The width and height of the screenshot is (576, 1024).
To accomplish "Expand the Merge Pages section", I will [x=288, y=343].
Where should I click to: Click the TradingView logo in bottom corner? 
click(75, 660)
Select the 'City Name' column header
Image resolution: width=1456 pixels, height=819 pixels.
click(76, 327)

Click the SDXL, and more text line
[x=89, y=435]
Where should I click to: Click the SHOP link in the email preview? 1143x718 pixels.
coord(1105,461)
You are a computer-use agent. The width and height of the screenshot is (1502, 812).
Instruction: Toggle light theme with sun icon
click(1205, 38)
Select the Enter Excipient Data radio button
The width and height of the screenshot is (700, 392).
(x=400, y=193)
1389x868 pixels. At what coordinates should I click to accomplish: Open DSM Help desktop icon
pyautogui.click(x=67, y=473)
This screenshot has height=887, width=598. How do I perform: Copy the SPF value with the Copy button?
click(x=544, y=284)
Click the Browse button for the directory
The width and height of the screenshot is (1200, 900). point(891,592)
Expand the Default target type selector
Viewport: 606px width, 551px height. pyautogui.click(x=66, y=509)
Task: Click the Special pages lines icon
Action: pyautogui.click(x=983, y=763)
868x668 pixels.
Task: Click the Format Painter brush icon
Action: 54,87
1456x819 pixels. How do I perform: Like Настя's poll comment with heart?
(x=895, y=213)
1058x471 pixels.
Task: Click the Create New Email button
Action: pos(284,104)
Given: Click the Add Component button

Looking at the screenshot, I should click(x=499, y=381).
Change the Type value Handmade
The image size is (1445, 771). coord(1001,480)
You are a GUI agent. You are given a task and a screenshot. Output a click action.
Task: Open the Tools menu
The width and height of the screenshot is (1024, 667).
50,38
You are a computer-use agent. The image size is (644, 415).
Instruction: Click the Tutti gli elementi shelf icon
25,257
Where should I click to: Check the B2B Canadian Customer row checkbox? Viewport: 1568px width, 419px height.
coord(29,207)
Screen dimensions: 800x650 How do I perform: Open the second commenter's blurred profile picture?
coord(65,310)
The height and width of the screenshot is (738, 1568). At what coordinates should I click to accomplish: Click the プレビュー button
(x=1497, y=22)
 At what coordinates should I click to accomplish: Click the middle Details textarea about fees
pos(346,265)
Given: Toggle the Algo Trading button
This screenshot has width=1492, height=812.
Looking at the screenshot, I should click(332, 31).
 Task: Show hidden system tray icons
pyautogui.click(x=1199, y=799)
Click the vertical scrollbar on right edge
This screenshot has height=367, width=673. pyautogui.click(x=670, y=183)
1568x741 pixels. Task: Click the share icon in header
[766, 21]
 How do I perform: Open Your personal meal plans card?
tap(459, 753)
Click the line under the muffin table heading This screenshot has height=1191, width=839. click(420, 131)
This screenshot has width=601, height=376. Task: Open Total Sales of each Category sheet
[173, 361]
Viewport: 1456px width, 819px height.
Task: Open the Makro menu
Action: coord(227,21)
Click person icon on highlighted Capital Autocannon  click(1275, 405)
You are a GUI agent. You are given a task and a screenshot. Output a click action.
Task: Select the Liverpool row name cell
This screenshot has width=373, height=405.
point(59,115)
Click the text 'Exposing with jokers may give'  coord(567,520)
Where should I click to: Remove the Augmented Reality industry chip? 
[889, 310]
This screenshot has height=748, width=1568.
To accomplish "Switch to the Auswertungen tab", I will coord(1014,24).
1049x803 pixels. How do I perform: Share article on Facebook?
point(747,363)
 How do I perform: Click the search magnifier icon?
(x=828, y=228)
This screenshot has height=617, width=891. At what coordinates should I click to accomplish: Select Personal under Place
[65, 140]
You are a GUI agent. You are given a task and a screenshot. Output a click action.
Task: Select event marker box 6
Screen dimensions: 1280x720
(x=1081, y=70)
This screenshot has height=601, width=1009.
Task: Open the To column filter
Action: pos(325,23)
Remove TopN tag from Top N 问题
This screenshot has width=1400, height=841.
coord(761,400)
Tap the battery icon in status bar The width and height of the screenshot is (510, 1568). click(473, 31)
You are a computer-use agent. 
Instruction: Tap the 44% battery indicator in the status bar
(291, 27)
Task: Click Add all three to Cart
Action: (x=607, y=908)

◆ ◆ ◆

Copy the items from the line containing "Click the Browse button for the directory" through the line containing "Click the line", including both of those lines.

WRITTEN RESPONSE:
Click the Browse button for the directory
The width and height of the screenshot is (1200, 900). point(891,592)
Expand the Default target type selector
Viewport: 606px width, 551px height. pyautogui.click(x=66, y=509)
Task: Click the Special pages lines icon
Action: pyautogui.click(x=983, y=763)
868x668 pixels.
Task: Click the Format Painter brush icon
Action: 54,87
1456x819 pixels. How do I perform: Like Настя's poll comment with heart?
(x=895, y=213)
1058x471 pixels.
Task: Click the Create New Email button
Action: pos(284,104)
Given: Click the Add Component button

Looking at the screenshot, I should click(x=499, y=381).
Change the Type value Handmade
The image size is (1445, 771). coord(1001,480)
You are a GUI agent. You are given a task and a screenshot. Output a click action.
Task: Open the Tools menu
The width and height of the screenshot is (1024, 667).
50,38
You are a computer-use agent. The image size is (644, 415).
Instruction: Click the Tutti gli elementi shelf icon
25,257
Where should I click to: Check the B2B Canadian Customer row checkbox? Viewport: 1568px width, 419px height.
coord(29,207)
Screen dimensions: 800x650 How do I perform: Open the second commenter's blurred profile picture?
coord(65,310)
The height and width of the screenshot is (738, 1568). At what coordinates should I click to accomplish: Click the プレビュー button
(x=1497, y=22)
 At what coordinates should I click to accomplish: Click the middle Details textarea about fees
pos(346,265)
Given: Toggle the Algo Trading button
This screenshot has width=1492, height=812.
Looking at the screenshot, I should click(332, 31).
 Task: Show hidden system tray icons
pyautogui.click(x=1199, y=799)
Click the vertical scrollbar on right edge
This screenshot has height=367, width=673. pyautogui.click(x=670, y=183)
1568x741 pixels. Task: Click the share icon in header
[766, 21]
 How do I perform: Open Your personal meal plans card?
tap(459, 753)
Click the line under the muffin table heading This screenshot has height=1191, width=839. click(420, 131)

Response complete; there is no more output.